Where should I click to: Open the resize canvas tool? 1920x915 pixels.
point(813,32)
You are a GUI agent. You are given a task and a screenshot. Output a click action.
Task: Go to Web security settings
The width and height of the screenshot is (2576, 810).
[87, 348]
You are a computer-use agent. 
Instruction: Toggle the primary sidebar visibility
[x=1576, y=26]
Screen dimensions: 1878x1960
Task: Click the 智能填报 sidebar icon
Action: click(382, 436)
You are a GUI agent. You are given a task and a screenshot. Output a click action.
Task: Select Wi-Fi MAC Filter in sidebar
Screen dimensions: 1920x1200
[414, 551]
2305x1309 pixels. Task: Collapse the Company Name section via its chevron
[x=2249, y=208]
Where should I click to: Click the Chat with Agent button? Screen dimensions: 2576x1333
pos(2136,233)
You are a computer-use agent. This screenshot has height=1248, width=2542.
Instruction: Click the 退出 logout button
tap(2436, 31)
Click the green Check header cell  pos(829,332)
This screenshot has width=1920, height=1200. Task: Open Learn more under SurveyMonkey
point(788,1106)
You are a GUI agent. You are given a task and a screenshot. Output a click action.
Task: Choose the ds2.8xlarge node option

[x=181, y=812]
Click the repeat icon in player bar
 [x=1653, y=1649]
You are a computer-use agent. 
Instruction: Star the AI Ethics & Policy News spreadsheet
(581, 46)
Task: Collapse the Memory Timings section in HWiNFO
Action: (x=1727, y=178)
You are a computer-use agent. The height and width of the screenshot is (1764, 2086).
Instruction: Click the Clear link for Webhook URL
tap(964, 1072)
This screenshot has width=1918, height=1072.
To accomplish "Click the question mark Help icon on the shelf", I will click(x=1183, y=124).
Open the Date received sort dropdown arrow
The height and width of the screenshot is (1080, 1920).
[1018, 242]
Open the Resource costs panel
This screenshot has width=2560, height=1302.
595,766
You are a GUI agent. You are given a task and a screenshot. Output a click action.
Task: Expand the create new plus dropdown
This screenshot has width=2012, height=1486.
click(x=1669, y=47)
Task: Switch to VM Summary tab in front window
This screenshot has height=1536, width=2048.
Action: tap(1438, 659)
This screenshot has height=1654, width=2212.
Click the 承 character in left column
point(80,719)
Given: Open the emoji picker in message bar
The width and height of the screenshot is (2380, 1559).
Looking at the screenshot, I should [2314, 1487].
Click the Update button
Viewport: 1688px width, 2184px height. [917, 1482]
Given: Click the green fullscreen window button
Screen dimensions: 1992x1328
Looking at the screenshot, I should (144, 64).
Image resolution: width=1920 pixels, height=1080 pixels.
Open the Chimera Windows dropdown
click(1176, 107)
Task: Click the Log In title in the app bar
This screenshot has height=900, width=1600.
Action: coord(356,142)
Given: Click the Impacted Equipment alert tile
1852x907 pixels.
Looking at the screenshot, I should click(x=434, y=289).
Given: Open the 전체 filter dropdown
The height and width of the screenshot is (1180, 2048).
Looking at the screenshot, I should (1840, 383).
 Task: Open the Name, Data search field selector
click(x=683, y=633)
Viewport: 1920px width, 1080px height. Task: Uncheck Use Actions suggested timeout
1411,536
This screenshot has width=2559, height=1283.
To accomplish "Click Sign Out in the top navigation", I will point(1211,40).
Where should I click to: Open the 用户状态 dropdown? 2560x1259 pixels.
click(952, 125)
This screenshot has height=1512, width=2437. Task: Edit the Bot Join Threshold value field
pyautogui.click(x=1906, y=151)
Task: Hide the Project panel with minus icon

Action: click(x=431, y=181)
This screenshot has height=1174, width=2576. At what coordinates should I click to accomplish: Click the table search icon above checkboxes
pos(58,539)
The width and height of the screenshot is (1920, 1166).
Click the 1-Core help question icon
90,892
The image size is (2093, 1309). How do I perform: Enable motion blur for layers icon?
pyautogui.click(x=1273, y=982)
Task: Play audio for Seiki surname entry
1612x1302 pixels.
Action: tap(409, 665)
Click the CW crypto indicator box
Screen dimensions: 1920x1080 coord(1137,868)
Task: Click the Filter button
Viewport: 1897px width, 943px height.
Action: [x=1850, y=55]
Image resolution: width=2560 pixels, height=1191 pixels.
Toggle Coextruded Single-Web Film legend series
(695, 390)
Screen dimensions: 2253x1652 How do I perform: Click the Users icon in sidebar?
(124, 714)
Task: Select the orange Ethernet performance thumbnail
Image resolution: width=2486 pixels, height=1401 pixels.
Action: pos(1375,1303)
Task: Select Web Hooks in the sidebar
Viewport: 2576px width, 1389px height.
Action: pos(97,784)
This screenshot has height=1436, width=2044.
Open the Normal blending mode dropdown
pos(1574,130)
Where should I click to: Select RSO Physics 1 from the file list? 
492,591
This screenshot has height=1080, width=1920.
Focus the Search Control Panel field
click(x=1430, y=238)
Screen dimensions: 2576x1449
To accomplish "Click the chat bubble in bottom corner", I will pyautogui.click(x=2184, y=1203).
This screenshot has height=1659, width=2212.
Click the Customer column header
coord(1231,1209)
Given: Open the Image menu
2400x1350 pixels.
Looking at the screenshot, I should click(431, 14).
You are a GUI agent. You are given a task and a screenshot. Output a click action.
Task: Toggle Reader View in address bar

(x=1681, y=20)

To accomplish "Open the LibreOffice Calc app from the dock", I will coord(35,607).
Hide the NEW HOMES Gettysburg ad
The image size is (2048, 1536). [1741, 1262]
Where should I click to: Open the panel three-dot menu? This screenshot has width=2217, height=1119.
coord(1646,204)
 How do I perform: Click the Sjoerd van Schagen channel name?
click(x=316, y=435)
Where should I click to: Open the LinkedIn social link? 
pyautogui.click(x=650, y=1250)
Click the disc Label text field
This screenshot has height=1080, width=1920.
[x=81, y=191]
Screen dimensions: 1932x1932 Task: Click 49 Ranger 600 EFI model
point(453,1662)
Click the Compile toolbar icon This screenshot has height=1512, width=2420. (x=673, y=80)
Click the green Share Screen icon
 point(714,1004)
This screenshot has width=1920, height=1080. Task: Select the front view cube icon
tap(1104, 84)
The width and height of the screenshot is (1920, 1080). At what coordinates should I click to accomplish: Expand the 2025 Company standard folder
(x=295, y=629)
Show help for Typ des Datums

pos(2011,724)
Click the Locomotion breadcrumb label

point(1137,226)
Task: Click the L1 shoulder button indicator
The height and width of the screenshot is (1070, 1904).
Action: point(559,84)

* Exercise *
In the data above, which lines lie between the line with "Image resolution: width=2560" and the line with "Given: Open the Image menu", inclusive? Print those lines exactly and nothing else.

* Written answer *
Image resolution: width=2560 pixels, height=1191 pixels.
Toggle Coextruded Single-Web Film legend series
(695, 390)
Screen dimensions: 2253x1652 How do I perform: Click the Users icon in sidebar?
(124, 714)
Task: Select the orange Ethernet performance thumbnail
Image resolution: width=2486 pixels, height=1401 pixels.
Action: pos(1375,1303)
Task: Select Web Hooks in the sidebar
Viewport: 2576px width, 1389px height.
Action: pos(97,784)
This screenshot has height=1436, width=2044.
Open the Normal blending mode dropdown
pos(1574,130)
Where should I click to: Select RSO Physics 1 from the file list? 
492,591
This screenshot has height=1080, width=1920.
Focus the Search Control Panel field
click(x=1430, y=238)
Screen dimensions: 2576x1449
To accomplish "Click the chat bubble in bottom corner", I will pyautogui.click(x=2184, y=1203).
This screenshot has height=1659, width=2212.
Click the Customer column header
coord(1231,1209)
Given: Open the Image menu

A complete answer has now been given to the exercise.